The disaster in Flint, Michigan brought much-needed attention to the aging and failing infrastructure of the United States, illustrating the incredibly important and often unseen role plumbing plays in our lives. Public health and plumbing go hand in hand – a fact that’s easily forgotten in the industrialized world, where the majority of people have ready access to clean water and waste removal. Outside of tragic failures like Flint, we rarely find reason to consider where our water is coming from, how we get it, or how we deal with our waste.
The developing world, as we all know, is not so lucky; the link between plumbing and health is vividly embodied every day. Open defecation is still a thing in a disturbingly large part of the world, and simply providing toilets doesn’t seem to be enough. In some parts of the world, women and girls still walk miles everyday to retrieve water of dubious quality, while schoolgirls too often “hold it” for fear of shame or sexual assault, made all too easy by a lack of adequate facilities. While there’s clearly a need for improvement and reform, solutions are hard to come by, and even harder to implement.

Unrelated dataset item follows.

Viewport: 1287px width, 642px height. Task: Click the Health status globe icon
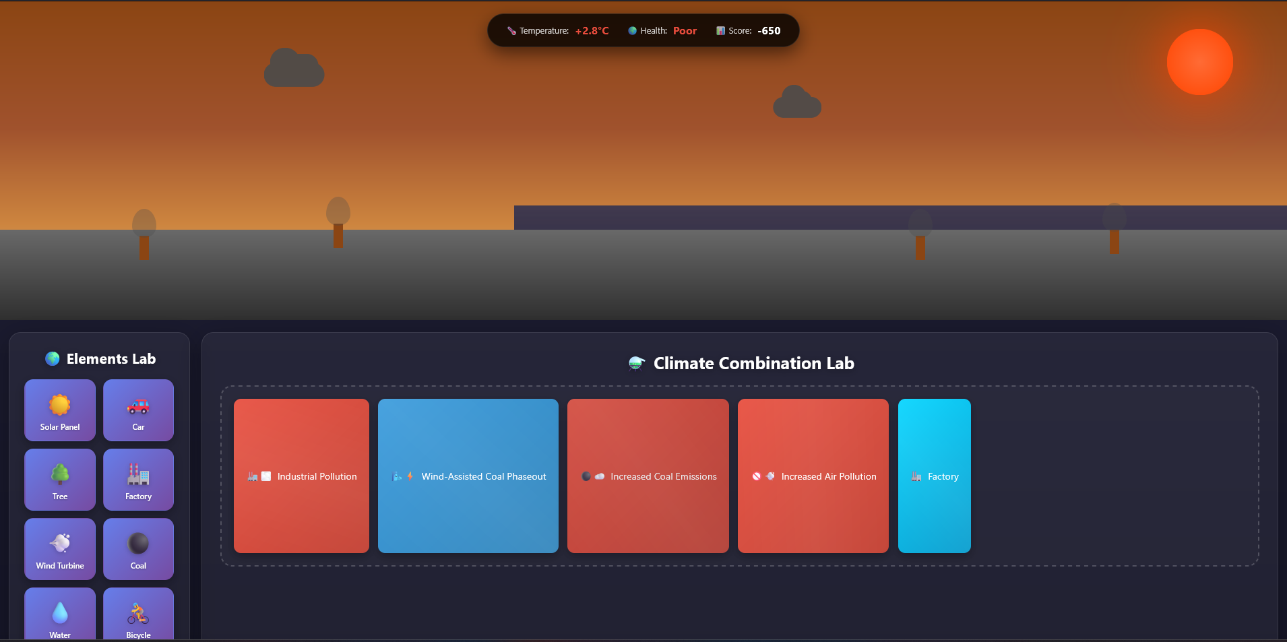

It’s no exaggeration: we could not be the wealthy and powerful country we are without the foundation that the art and science of plumbing provides. It’s not a bad place to be: when’s the last time you worried about how you were going “to go” (beyond a dirty seat in a public restroom)? When did you not have access to (relatively) clean water? When these kinds of things aren’t a concern, the sky is the limit.

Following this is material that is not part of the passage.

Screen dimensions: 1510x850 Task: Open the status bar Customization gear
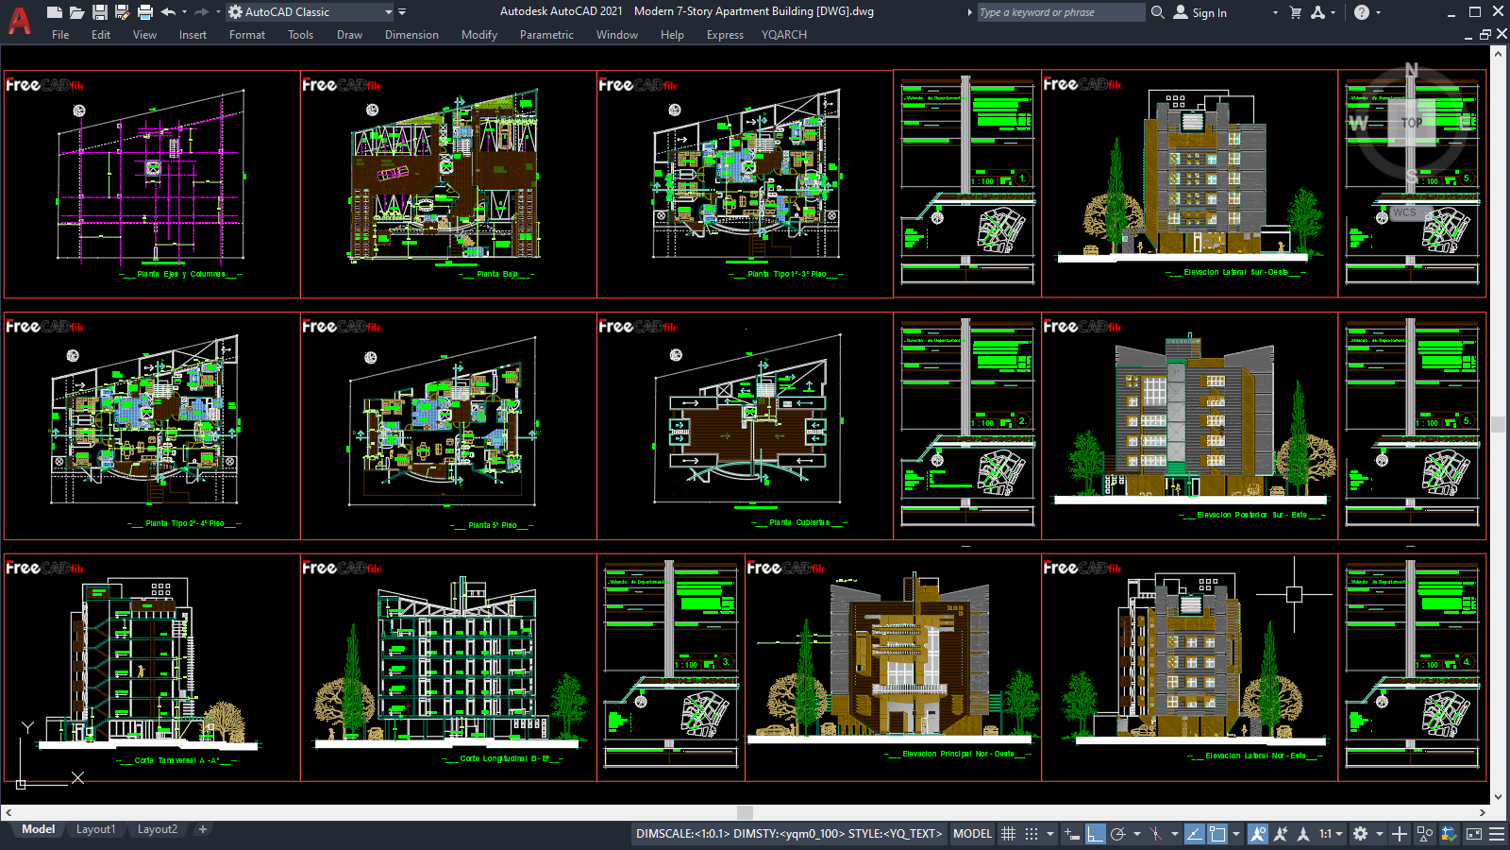point(1359,834)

And that, we think, is what World Plumbing Day is all about. Obtaining clean water and disposing of bodily waste is a foundation upon which every other aspect of a successful society relies upon. World Plumbing Day asks us to reflect on the innumerable benefits this trade bestows upon community and culture, and to find ways to increase its prevalence in those places still struggling. Despite all the jokes and negative perceptions so common in the industrialized world, the fact remains: plumbing truly does protect the health of a nation, and will always be the first line of defense against sickness and disease. Effective plumbing systems are a bridge to greater things, and we join the World Plumbing Council and WHO in this day of recognition and appreciation for all the things plumbers and their designs do for our world.

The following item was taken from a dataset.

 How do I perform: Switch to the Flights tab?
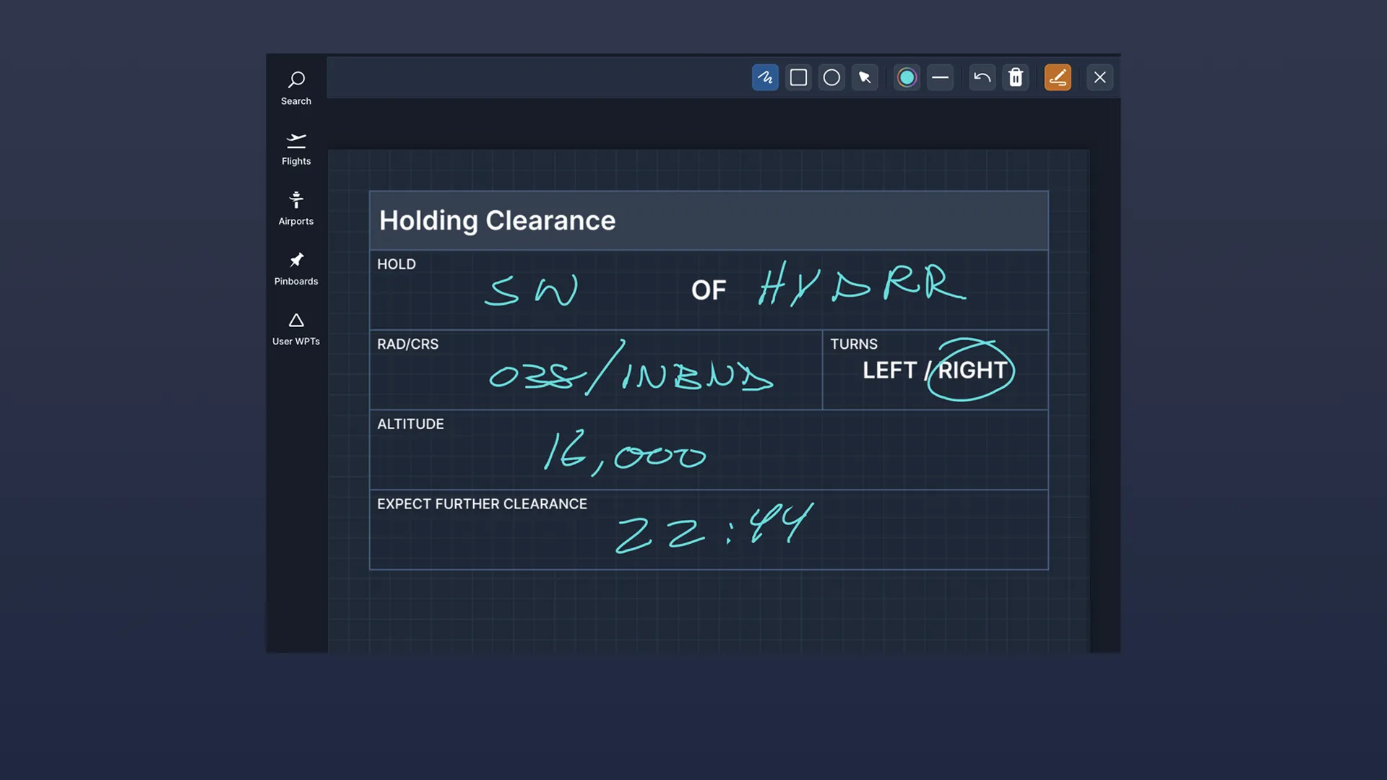pos(295,147)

I have been a plumber almost all my life, actually most of my family members are professional plumbers, i think there is something running in the family blood :)
The only thing I hated about this industry when I was doing it back in my country (3rd world country) is the pay day, the plumber in these countries is one of the lowest paid profession, I was struggling all the time with my financial situation, I used to work 50-80 hours a week to have a good pay at the end of the month, but thank god, after my family and I immigrated to Australia 15 years ago, everything has changed, the income for good plumber is great in this country, and I can say now that I’m financially secured because of this great profession that I will always like and perform. I have my own company now called Wilco Plumbing, we do all kind of plumbing services all around Sydney.
I just wanted to share my story in here, maybe it motivates any young person who is trying hard to reach somewhere in life.
My Granddad made me decide that I wanted to be a plumber. He helped rebuild the UK after WW2 and the reason he continued to be a plumber until he was 87 (yes, 87!!!) was because he felt it was the most important service he could give to the community. His passion led me to working for him as a rookie and eventually setting up my own business (Durham City Plumbers). I have loved developing my plumbing skills and hope to pass my passion down to my grandson who turns 6 on Saturday.
I am a plumber in Australia, and plumbing here is seen as an important trade, and and a must to keep ourselves and our water system healthy. One of the areas we specialise in is blocked drains, if drains cannot be unblocked this results and in sewerage and the water not be ok to drink. This will in turn leading to many people becoming sick from drinking contaminated water. Whatever you do, do not try and unblock the drain yourself, you need a professional to do this and will just make the problem worse!